This finding comes as a growing body of evidence shows that natural variations
in solar energy and volcanic emissions were major players for climatic
fluctuations in earlier times but cannot explain the climate changes
of the last few decades of the 20th century.
At a press briefing at the American Geophysical Union in December, Caspar
used improved climate reconstructions and advanced climate model results
to share new insights into the impact of solar output on Earth’s
climate.
Scientists have long suspected that changes in the Sun’s activity
played an important role in past climatic variations. However, useful
measurements of solar energy are limited to the last 25 years of satellite
data. To estimate solar energy further in the past, scientists have used
tentative connections between the measured solar activity and sunspots
or the production of certain particles in the Earth’s atmosphere
(such as carbon-14 and beryllium-10).

▶ _Raw data_
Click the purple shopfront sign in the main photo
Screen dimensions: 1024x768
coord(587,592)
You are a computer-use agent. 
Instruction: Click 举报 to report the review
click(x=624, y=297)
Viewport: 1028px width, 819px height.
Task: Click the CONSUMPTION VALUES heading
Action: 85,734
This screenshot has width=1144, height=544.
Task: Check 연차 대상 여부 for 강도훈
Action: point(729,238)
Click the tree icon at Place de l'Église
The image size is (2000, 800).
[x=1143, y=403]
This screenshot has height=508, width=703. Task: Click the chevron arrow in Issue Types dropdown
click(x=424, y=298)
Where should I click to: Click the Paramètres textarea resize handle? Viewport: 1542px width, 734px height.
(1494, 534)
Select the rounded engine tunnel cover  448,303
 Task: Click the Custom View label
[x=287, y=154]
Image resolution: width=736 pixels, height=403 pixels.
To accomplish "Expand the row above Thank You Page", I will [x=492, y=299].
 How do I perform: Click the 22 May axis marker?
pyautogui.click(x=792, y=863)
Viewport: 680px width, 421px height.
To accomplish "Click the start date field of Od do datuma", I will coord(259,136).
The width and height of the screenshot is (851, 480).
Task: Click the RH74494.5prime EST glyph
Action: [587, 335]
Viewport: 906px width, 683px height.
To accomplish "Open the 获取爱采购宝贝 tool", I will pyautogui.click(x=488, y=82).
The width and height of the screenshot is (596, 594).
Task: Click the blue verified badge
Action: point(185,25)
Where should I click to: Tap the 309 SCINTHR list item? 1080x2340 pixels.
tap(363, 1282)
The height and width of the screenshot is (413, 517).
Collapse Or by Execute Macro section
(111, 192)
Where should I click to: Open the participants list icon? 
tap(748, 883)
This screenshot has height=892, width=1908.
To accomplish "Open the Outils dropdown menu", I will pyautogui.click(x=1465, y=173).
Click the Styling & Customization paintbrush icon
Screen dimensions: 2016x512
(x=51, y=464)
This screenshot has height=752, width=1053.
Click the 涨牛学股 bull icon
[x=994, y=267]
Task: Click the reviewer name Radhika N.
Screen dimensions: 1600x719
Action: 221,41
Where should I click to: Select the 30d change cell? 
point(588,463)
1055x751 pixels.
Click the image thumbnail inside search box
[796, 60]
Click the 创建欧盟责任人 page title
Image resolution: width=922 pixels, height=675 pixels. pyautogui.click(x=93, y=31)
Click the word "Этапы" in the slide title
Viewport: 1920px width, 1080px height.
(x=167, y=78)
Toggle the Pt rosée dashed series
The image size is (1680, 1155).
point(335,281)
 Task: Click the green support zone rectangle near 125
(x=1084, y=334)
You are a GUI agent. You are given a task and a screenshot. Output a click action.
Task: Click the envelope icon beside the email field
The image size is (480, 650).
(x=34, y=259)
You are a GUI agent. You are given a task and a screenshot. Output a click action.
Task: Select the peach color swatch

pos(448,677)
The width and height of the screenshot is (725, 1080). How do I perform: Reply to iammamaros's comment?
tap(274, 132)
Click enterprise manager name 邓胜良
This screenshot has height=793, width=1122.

▶ _The tasks_
[1] In the passage on the Sun and climate, how many years of satellite data do useful measurements of solar energy cover?
[2] For each statement, answer yes or no on whether it agrees with the passage on the Sun and climate, and quote the words that decide it.
(a) Caspar shared his findings at a press briefing at the American Geophysical Union in December.
(b) Natural changes in solar energy and volcanic emissions explain the climate changes of the last few decades of the 20th century.
(c) Scientists have estimated past solar energy through links to the production of particles such as carbon-14 and beryllium-10.
[3] Pick up the passage on the Sun and climate after its last sentence and write the next part.
You won't need the records for any of this.

▶ _Response list_
[1] The last 25 years.

[2]
(a) Yes: "At a press briefing at the American Geophysical Union in December, Caspar"
(b) No: "cannot explain the climate changes of the last few decades of the 20th century"
(c) Yes: "the production of certain particles in the Earth’s atmosphere (such as carbon-14 and beryllium-10)"

[3]
When Caspar applied these solar estimates in simulations by the
NCAR coupled Climate System Model (CSM),
he found that the climate system indeed contained a clearly detectable
signal from the Sun. However, smaller rather than larger background trends
in the Sun’s emitted energy generated climate variations that are
in better agreement with the long-term climate history, as obtained from
proxy climate records, such as tree ring data. Although some research
had suggested that the Sun’s output during the Little Ice Age (1300–1850
AD) declined by as much as 10 watts per square meter (W/m2), Caspar’s
work indicates that such a decline would lead to a Little Ice Age much
cooler than observed. In the CSM, solar irradiance decreases between
1.4 and 4 W/m2 were large enough to contribute substantially to the climate
variations.
Reconstructions of total solar irradiance (solar output):
Sunspot-based reconstructions containing either no background trend
or a modest one (Judith Lean of the Naval Research Laboratory and colleagues)
are shown in black, and 10Beryllium-based reconstructions (Edouard
Bard of European Center for Research and Teaching in the Geosciences
and colleagues, updated) are shown in blue. In long Community System
Model runs, only Beryllium-based reconstructions have been used so
far. The smaller amplitude cases generated results that are in better
agreement with the proxy climate record while the large solar variation
led to an overly cold Little Ice Age (1300-1850). (Courtesy Caspar
Ammann).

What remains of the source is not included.